Exercise: Everything from the line containing "This screenshot has height=608, width=935." through the last line of the data below should be set down exactly, and nothing else.

Supplied material:
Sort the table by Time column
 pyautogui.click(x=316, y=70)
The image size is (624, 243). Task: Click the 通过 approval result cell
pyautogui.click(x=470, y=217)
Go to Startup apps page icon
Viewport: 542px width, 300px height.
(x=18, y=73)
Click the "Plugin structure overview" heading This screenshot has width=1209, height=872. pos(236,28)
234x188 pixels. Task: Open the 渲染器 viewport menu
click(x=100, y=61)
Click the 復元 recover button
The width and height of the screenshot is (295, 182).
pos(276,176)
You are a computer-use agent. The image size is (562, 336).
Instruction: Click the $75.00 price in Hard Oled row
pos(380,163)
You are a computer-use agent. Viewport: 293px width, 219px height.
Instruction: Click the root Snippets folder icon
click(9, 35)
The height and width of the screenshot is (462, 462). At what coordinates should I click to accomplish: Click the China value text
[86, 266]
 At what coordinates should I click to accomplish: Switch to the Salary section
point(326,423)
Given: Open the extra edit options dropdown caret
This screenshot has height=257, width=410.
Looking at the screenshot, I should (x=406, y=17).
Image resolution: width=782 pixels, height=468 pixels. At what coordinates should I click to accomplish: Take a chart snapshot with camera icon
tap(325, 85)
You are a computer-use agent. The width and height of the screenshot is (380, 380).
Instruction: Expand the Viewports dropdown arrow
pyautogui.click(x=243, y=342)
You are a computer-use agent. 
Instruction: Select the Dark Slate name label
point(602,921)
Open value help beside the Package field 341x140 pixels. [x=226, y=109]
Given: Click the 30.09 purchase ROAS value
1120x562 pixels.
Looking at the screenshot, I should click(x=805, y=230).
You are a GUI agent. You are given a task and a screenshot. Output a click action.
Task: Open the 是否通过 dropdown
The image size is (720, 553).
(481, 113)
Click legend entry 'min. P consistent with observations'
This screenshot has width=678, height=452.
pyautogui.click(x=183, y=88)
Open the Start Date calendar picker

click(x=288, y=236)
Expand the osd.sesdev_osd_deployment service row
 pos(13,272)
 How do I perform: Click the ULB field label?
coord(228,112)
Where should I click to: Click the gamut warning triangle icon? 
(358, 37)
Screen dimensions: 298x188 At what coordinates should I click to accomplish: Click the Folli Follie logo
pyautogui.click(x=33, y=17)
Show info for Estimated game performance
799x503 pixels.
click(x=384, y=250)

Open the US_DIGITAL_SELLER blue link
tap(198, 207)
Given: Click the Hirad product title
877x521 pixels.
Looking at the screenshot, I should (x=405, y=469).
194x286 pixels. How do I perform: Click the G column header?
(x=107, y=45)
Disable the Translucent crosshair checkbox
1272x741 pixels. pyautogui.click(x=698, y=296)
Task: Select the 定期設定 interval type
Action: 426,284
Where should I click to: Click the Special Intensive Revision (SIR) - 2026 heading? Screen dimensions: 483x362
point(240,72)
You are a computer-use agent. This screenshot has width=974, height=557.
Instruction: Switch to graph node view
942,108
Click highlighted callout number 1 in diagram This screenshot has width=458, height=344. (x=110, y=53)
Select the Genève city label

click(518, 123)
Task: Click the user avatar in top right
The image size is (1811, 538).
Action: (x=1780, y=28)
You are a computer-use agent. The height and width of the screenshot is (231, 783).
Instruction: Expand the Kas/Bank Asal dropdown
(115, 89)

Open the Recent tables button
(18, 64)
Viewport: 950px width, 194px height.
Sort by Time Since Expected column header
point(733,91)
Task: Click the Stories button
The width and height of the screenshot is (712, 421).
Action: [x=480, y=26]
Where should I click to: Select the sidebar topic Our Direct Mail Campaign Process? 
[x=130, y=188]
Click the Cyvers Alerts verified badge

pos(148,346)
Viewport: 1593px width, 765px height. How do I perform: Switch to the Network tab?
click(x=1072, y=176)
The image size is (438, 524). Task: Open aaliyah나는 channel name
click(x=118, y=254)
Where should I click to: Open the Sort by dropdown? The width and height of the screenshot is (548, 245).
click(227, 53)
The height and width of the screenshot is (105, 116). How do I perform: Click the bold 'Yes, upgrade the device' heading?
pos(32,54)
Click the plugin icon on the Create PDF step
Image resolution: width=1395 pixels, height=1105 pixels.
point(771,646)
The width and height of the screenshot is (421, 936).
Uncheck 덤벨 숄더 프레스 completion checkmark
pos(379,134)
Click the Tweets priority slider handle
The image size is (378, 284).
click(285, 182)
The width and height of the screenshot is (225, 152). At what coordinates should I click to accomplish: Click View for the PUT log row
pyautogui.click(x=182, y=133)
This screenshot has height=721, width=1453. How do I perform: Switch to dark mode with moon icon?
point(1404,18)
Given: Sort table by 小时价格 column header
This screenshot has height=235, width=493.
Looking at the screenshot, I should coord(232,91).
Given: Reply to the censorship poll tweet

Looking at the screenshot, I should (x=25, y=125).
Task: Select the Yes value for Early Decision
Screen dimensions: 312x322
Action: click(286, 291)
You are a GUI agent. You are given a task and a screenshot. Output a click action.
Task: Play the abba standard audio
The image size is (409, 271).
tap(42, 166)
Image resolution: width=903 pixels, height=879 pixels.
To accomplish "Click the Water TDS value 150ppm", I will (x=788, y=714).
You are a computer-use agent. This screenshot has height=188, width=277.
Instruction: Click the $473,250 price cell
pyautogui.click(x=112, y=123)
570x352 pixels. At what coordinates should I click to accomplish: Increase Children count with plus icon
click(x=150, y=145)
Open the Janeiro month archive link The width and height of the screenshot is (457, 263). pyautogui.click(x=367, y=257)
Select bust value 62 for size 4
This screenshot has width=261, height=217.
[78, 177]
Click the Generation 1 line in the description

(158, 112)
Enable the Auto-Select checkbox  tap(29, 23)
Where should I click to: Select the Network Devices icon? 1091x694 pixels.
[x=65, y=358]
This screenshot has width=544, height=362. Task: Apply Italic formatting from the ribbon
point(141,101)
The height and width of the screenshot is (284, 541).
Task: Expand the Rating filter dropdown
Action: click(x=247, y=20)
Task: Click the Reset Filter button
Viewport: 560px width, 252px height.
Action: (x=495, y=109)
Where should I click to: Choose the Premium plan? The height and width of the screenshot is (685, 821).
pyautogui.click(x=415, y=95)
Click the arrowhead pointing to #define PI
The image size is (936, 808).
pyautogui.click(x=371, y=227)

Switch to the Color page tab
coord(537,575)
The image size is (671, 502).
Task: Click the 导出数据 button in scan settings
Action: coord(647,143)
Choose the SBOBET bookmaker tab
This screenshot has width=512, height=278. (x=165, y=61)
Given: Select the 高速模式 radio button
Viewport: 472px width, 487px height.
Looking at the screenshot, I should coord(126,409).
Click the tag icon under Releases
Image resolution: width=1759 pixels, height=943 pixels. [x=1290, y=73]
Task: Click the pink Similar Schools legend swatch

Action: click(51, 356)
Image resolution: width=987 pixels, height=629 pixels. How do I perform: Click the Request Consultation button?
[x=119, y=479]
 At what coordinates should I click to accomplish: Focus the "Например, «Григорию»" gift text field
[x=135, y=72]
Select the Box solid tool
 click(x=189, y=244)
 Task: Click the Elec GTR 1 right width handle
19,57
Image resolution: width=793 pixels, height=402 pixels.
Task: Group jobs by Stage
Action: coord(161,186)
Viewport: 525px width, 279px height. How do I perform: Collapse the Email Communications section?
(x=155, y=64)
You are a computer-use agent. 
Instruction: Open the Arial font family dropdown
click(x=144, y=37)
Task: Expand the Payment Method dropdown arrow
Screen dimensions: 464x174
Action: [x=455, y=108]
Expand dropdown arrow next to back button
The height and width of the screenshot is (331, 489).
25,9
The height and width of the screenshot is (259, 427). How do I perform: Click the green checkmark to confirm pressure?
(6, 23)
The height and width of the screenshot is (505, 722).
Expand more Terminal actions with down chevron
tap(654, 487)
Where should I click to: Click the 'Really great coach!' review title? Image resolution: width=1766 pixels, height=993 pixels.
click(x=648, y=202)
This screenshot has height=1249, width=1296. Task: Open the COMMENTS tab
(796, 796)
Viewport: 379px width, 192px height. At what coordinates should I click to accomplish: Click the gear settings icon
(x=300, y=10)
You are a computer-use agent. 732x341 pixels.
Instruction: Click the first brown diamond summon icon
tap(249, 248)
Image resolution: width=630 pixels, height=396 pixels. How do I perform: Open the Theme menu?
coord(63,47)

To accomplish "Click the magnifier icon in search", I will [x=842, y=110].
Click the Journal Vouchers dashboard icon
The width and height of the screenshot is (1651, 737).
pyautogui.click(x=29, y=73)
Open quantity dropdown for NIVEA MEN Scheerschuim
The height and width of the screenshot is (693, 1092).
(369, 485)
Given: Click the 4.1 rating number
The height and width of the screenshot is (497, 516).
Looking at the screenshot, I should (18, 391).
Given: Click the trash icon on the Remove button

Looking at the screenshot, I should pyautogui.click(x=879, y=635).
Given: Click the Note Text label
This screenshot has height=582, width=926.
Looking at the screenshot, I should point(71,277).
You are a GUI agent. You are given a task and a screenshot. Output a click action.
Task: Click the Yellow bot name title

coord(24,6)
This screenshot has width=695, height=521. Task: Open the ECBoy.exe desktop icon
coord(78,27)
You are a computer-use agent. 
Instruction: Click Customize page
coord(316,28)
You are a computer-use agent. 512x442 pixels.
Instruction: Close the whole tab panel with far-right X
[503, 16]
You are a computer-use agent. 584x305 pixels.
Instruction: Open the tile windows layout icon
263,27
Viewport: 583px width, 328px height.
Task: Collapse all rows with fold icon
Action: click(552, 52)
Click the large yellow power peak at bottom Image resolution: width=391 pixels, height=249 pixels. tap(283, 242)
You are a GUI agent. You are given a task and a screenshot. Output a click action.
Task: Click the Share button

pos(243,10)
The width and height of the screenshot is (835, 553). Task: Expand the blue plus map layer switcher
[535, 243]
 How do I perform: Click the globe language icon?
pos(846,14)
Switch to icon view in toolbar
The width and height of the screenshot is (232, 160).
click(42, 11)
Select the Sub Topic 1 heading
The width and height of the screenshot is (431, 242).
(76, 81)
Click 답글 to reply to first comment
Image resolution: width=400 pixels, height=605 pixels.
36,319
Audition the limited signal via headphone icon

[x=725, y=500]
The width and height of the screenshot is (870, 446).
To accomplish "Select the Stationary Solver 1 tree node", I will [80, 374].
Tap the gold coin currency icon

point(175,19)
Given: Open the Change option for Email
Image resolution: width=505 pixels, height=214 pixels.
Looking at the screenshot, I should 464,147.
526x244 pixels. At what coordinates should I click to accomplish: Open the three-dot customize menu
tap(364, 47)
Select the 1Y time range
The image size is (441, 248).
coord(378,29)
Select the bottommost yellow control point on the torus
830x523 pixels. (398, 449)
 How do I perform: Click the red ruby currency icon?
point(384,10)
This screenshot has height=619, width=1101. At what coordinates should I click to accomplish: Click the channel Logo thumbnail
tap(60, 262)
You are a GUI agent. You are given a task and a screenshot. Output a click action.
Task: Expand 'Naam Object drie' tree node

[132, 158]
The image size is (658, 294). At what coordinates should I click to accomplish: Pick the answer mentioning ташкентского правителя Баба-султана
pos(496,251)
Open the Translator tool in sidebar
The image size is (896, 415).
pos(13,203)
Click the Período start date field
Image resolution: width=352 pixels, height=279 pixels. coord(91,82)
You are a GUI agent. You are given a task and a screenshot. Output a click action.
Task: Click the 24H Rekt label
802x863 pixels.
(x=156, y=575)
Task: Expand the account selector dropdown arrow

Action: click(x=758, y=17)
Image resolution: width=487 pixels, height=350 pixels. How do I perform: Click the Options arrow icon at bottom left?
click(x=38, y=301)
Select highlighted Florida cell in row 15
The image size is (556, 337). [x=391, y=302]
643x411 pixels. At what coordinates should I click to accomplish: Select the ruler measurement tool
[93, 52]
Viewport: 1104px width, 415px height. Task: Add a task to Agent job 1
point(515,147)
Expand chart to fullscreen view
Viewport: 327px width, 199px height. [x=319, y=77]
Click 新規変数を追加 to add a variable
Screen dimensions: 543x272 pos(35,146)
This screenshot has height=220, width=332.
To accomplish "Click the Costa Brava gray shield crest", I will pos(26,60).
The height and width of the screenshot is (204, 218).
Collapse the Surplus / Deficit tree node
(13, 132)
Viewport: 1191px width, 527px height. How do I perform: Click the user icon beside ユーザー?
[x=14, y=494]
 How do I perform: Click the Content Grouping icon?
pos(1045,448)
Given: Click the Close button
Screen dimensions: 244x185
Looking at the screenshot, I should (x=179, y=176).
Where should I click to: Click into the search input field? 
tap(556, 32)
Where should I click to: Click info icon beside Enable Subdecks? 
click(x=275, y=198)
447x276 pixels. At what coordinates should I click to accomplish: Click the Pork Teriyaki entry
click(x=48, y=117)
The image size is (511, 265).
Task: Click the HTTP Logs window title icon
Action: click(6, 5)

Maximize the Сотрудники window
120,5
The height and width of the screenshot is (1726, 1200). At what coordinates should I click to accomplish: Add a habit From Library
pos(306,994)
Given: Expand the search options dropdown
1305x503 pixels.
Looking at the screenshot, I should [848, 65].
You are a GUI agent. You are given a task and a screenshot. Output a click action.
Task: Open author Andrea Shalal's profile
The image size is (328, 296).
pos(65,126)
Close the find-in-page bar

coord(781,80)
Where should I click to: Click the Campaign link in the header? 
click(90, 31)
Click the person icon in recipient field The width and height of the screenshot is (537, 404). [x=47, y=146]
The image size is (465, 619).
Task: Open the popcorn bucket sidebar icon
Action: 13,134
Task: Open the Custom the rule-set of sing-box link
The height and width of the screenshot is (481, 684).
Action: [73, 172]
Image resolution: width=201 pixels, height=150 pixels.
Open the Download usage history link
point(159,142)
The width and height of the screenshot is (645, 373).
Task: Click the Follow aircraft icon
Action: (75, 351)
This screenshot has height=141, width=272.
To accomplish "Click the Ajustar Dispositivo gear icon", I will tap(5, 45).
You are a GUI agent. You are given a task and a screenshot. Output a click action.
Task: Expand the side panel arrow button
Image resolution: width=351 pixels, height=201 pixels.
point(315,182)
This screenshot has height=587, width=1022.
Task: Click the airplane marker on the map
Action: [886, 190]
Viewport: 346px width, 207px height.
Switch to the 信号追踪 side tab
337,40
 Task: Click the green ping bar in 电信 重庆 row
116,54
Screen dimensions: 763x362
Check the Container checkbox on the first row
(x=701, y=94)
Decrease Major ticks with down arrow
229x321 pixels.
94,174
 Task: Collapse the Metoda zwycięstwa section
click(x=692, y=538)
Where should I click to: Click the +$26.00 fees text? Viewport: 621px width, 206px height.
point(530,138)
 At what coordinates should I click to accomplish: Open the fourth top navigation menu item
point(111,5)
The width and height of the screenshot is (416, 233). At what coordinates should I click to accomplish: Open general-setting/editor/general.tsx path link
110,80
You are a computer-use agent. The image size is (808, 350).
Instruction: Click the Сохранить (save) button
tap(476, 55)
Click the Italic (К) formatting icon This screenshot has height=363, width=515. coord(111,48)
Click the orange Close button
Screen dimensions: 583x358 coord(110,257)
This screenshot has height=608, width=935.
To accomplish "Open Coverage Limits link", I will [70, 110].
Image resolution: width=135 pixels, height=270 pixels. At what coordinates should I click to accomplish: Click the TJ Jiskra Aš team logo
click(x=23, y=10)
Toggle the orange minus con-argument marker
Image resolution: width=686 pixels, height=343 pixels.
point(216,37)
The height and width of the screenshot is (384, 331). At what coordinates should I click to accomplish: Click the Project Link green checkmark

Exercise solution:
This screenshot has height=608, width=935.
To accomplish "Open Coverage Limits link", I will [70, 110].
Image resolution: width=135 pixels, height=270 pixels. At what coordinates should I click to accomplish: Click the TJ Jiskra Aš team logo
click(x=23, y=10)
Toggle the orange minus con-argument marker
Image resolution: width=686 pixels, height=343 pixels.
point(216,37)
The height and width of the screenshot is (384, 331). At what coordinates should I click to accomplish: Click the Project Link green checkmark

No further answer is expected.